Wenn der Mensch meint, wild lebende Tiere füttern zu müssen, ist immer sein schlechtes Gewissen mit im Spiel. Umgeben von Asphalt und Beton, ahnt der Städter, dass es mit der Natur nicht mehr weit her sein kann. Also lockt er sie an, ähnlich wie der Jäger das Wild, das angeblich auch nicht ohne ihn über die Runden käme. Leider hat das meist unerwünschte Folgen. Was die Wildschweinplage im Forst, ist in vielen Städten das Elend der Tauben, von plündernden Ratten oder Waschbären ganz zu schweigen. Doch selbst zu den Hoch-Zeiten der Vogelgrippe konnten manche Besucher im Stadtpark nicht begreifen, warum man Enten und anderen Wasservögeln besser kein trockenes Brot hinwirft.
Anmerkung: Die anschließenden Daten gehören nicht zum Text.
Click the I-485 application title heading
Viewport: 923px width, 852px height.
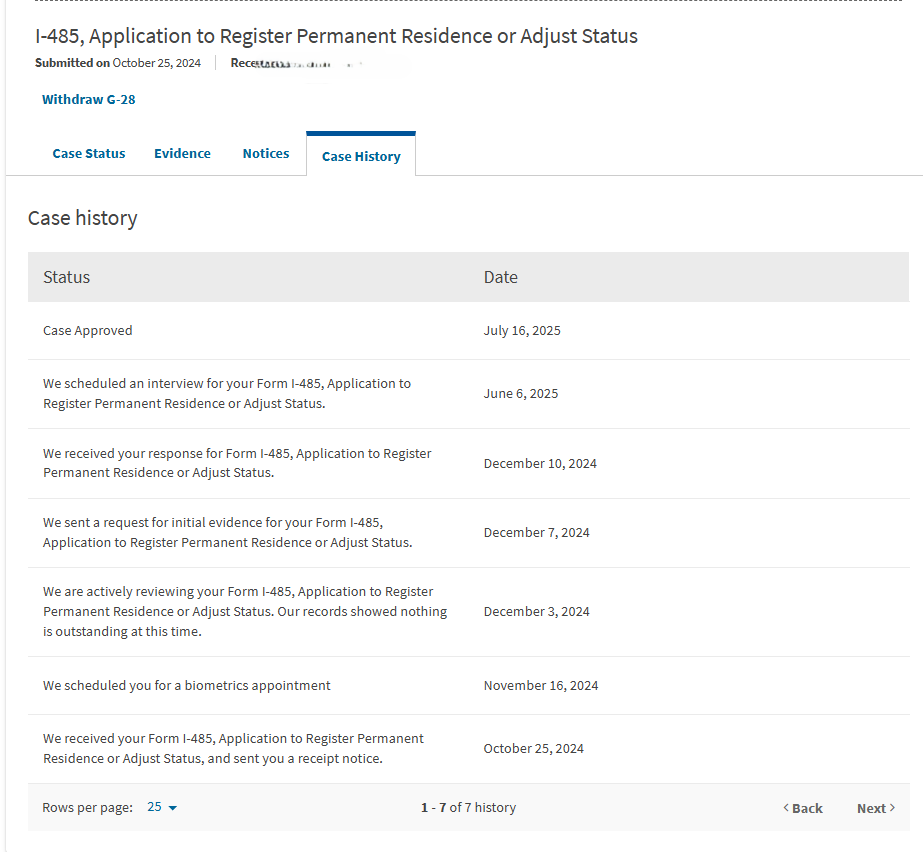pyautogui.click(x=336, y=37)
Geschätzte 20 Millionen Euro gibt der Bundesbürger jährlich für Vogelfutter aus. Was drin ist, will er gar nicht so genau wissen. Häufig genug war das in der Vergangenheit der Samen des Beifußblättrigen Traubenkrauts Ambrosia artemisiifolia. Die in Nordamerika beheimatete Pflanze hat sich seit den neunziger Jahren flächendeckend verbreitet. Ihr Pollen gilt als einer der stärksten Allergie-Auslöser überhaupt, was angesichts der Tatsache, dass ein einzelnes Exemplar bis zu einer Milliarde Pollenkörner freisetzen kann, ein gewisses Unbehagen bereitet. Die Zeitschrift Öko-Test fand in fast allen untersuchten Vogelfutterproben mehr oder minder hohe Konzentrationen von Ambrosia. Die Einfuhr ambrosiahaltiger Futtermittel ist mittlerweile nach EU-Recht verboten. Das ist allerdings nur ein schwacher Trost, wenn man bedenkt, dass die ausgebrachten Samen bis zu vierzig Jahre lang keimfähig bleiben.
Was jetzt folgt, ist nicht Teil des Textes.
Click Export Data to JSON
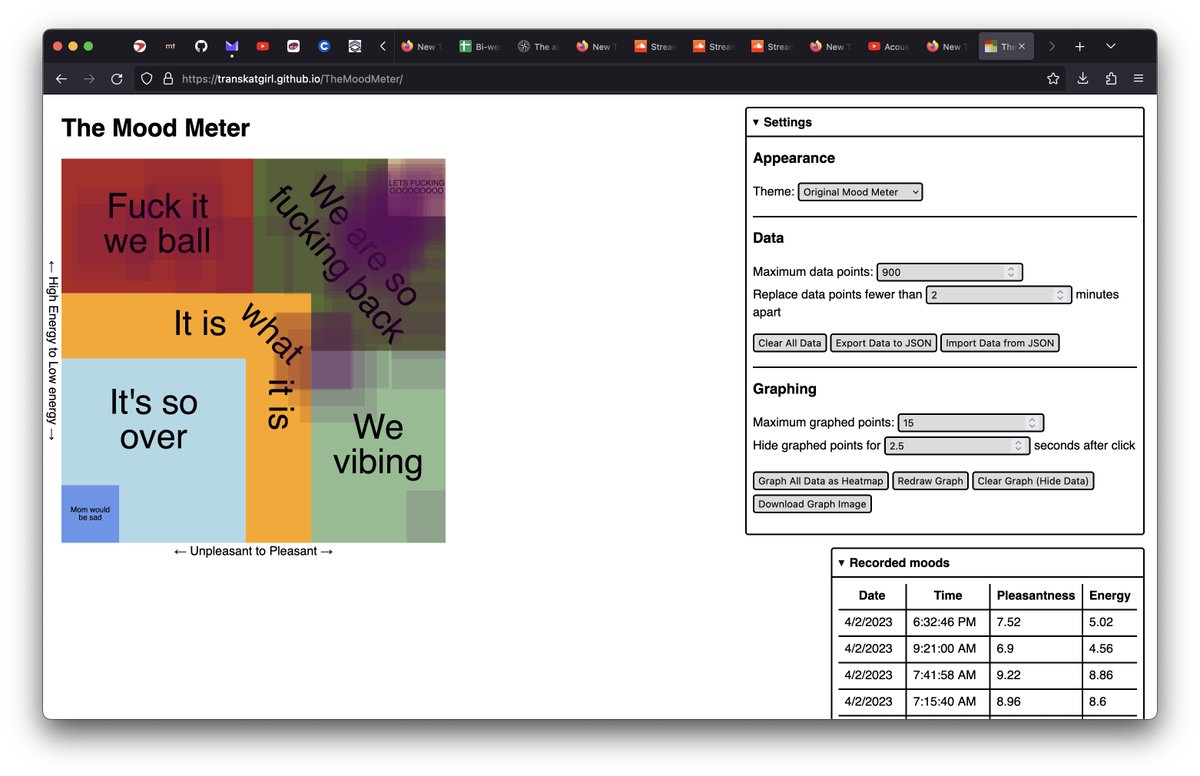pos(883,343)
»Aber man muss doch auch an die Kinder denken«, heißt es, “die haben so viel Freude daran.” Noch mehr Freude an der Vogelfütterung, und das sogar bis ins hohe Alter, haben acht Millionen Hauskatzen. Die sorgen wenigstens für etwas Ausgleich in der einseitigen Bilanz der Vogelmast.